EXERCISE DETAILS:
From the transport equation text, list every symbol whose definition refers to the k^th grain class, along with its stated meaning.

Transport Equation

A brief description of the Finite-Volume discretization of the total-load transport equation is provided here without any derivation or details. For addditional information including advection schemes, gradient operators, etc., the reader is referred to the HEC-RAS 2D Transport Module Technical Reference document (Sánchez et al. 2020). The 2D Transport Module solves generic Advection-Diffusion equations using explicit and implicit Finite-Volume methods. The final form of the discretized total-load advection-diffusion equation is given by

1)

$\begin{array}{l}\displaystyle \frac{\Omega _{P}^{n+1}C_{tk,P}^{n+1}}{\Delta t \beta _{tk,P}^{n+1}} = \frac{\Omega _{P}^n C_{tk,P}^n}{\Delta t \beta _{tk,P}^n} + \sum _{f} \left[ \frac{A_{f} \varepsilon_{tk,f}}{\delta _{PN}} \left(C_{tk,N}^{n+\theta} - C_{tk,P}^{n+\theta } \right) - F_{f}C_{tk,f}^{n+\theta}\right]+\left(E_{tk,P} - D_{tk,P} \right) A_{P}\end{array}$

where

$\begin{array}{l}\Omega\end{array}$ = cell volume

$\begin{array}{l}P\end{array}$ = subscript indicating cell

$\begin{array}{l}f\end{array}$ = subscript indicating face between cells P and N

$\begin{array}{l}N\end{array}$ = subscript indicating neighboring cell to P and sharing face f

$\begin{array}{l}n\end{array}$ = superscript indicating time step

$\begin{array}{l}C_{tk}\end{array}$ = total-load sediment concentration of the k^th grain class [M/L³]

$\begin{array}{l}β_{tk}\end{array}$ = total-load correction factor for the k^th grain class

$\begin{array}{l}ε_{tk}\end{array}$ = total-load diffusion coefficient corresponding to the k^th grain class

$\begin{array}{l}A_f\end{array}$ = face vertical area [L²/T]

$\begin{array}{l}F_{f}\end{array}$ = face-normal water flow [L³/T]

$\begin{array}{l}E_{tk}\end{array}$ = total-load erosion rate [M/T/L²]

$\begin{array}{l}D_{tk}\end{array}$ = total-load deposition rate [M/T/L²]

$\begin{array}{l}A_P\end{array}$ = cell wetted horizontal area [L²]

$\begin{array}{l}δ_{PN}\end{array}$ = distance between cell points N and P [L]

$\begin{array}{l}\theta\end{array}$ = implicit weighting factor [-]

$\begin{array}{l}n + \theta\end{array}$ = superscript representing the temporal weighting $\begin{array}{l}X^{n+\theta} = \theta X^{n+1} + (1-\theta)X^n\end{array}$ (Generalized Euler scheme)

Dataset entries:
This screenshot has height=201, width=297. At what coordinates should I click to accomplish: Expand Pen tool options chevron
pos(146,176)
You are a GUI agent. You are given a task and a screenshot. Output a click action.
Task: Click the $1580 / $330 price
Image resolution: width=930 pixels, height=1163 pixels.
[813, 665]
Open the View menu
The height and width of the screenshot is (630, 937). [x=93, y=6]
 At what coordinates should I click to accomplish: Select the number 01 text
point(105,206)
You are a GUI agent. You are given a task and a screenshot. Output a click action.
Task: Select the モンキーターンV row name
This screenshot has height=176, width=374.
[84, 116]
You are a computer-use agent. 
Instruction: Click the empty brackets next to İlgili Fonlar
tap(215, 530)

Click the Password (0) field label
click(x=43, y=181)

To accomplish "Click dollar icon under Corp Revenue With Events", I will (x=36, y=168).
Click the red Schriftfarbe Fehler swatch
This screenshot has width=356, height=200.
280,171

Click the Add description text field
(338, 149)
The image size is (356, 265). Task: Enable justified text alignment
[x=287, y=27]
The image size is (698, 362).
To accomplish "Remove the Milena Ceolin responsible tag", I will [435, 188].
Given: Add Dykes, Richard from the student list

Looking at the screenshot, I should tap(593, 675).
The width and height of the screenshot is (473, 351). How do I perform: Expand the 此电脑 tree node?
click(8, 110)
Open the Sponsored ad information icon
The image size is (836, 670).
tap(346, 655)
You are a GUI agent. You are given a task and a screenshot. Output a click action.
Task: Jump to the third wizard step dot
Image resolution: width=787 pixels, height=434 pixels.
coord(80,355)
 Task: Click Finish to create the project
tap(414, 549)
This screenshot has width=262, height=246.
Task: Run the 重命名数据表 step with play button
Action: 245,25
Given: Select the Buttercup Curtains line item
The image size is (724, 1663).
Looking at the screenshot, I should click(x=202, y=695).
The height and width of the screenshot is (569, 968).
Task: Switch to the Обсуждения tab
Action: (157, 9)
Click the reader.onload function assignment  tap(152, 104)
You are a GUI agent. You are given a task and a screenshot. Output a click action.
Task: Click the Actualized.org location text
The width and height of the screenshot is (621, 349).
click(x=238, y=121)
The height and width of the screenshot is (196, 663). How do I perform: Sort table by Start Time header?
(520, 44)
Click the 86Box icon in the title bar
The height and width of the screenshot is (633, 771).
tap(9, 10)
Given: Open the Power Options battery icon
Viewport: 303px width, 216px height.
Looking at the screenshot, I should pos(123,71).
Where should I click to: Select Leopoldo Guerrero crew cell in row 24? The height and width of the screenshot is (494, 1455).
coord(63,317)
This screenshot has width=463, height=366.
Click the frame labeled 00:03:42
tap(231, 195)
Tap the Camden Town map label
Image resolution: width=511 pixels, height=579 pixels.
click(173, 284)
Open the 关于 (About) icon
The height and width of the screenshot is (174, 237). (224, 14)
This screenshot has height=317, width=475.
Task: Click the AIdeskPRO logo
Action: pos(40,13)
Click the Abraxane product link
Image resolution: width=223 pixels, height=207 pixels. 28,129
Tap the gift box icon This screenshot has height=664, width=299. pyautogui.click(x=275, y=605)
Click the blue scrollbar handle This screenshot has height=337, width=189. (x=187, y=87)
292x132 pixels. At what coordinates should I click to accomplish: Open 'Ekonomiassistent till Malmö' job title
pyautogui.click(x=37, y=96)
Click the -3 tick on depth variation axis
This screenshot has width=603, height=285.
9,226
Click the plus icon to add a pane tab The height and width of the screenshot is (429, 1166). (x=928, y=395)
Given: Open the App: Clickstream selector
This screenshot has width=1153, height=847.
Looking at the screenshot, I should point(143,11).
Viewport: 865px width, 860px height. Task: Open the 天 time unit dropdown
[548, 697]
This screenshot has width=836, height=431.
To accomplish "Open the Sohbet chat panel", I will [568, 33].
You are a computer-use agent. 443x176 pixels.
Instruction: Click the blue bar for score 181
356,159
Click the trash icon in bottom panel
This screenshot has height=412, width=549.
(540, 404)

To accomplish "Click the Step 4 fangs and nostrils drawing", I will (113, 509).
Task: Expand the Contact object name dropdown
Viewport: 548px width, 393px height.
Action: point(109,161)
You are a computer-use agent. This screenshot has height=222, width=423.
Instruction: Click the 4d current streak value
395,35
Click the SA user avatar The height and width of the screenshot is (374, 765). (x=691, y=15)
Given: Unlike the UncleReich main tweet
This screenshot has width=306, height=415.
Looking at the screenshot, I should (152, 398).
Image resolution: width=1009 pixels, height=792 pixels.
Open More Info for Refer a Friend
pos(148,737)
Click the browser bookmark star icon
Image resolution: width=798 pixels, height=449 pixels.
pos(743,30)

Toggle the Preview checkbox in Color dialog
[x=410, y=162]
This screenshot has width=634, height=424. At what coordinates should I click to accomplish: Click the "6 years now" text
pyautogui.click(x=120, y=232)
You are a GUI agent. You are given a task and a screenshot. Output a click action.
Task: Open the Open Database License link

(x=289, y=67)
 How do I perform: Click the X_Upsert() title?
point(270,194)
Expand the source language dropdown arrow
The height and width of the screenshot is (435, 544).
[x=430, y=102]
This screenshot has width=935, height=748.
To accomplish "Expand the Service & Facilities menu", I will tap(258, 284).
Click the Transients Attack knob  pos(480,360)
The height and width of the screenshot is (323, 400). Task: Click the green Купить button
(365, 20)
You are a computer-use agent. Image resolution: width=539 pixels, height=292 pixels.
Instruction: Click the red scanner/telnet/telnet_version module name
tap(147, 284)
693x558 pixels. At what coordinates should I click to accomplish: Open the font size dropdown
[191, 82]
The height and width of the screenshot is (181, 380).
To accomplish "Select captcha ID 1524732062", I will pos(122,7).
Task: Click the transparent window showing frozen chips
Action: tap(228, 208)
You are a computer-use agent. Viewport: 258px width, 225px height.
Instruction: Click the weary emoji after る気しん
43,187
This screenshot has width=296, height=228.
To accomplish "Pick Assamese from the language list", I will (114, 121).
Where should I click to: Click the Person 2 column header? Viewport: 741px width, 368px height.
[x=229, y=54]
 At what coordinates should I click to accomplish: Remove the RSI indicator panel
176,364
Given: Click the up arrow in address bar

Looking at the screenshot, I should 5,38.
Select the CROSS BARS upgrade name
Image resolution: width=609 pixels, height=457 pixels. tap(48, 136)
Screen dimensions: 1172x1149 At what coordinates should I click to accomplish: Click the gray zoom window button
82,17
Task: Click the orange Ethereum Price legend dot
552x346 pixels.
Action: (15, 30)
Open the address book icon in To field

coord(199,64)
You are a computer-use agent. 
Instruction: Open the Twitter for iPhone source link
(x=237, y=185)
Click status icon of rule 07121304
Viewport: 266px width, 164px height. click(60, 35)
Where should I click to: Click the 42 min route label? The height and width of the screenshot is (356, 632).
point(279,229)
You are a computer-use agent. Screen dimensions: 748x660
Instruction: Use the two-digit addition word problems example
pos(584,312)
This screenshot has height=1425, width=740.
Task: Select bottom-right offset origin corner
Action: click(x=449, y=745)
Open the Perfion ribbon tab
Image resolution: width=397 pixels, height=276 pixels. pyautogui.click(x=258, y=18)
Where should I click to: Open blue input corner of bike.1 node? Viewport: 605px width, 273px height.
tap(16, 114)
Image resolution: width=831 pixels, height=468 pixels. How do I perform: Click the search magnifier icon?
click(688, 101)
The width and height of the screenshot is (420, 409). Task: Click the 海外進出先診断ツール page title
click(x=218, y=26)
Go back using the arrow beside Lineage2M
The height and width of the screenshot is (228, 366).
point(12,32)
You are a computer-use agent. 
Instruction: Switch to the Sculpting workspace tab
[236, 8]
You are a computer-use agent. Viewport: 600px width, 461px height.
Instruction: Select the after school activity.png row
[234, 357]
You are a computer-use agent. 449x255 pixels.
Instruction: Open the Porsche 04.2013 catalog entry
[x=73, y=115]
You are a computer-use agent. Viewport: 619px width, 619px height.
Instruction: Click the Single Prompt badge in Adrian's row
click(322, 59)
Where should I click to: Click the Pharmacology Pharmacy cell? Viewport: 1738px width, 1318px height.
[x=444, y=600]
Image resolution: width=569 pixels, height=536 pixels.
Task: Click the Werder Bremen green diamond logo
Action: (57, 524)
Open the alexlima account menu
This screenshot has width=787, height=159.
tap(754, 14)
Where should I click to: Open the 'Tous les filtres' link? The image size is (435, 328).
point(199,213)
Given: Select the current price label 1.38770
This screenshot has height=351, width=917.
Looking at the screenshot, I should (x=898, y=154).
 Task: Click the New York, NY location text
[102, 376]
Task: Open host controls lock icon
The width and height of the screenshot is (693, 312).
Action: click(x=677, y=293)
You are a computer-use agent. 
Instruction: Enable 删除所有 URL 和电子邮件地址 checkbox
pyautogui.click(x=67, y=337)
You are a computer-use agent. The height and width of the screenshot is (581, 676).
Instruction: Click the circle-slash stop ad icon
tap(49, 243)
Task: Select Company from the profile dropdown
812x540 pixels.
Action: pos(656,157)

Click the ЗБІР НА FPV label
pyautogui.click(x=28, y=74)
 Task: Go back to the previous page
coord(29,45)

WRITTEN SOLUTION:
- C_tk: total-load sediment concentration of the k^th grain class [M/L³]
- β_tk: total-load correction factor for the k^th grain class
- ε_tk: total-load diffusion coefficient corresponding to the k^th grain class